Segment Start: Task input

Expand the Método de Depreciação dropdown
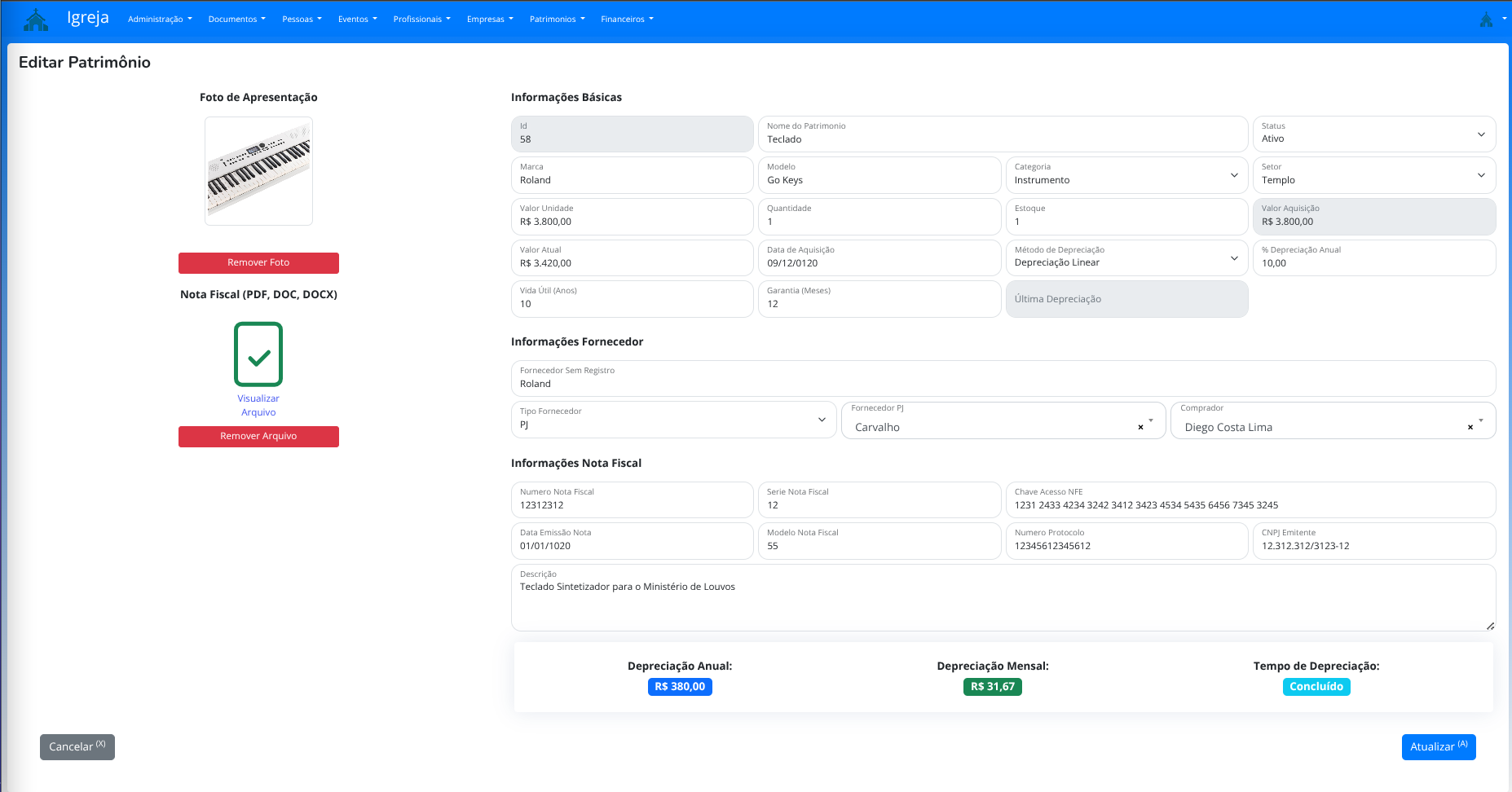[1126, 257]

Segment End: Task input
Segment Start: Task input

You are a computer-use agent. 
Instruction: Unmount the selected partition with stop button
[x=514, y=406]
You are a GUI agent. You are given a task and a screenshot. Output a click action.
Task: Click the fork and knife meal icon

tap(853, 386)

Segment End: Task input

• **Required action**:
Select every line in the records above that contains the word "agent".

• **Answer box**:
You are a computer-use agent. 
You are a GUI agent. You are given a task and a screenshot. Output a click action.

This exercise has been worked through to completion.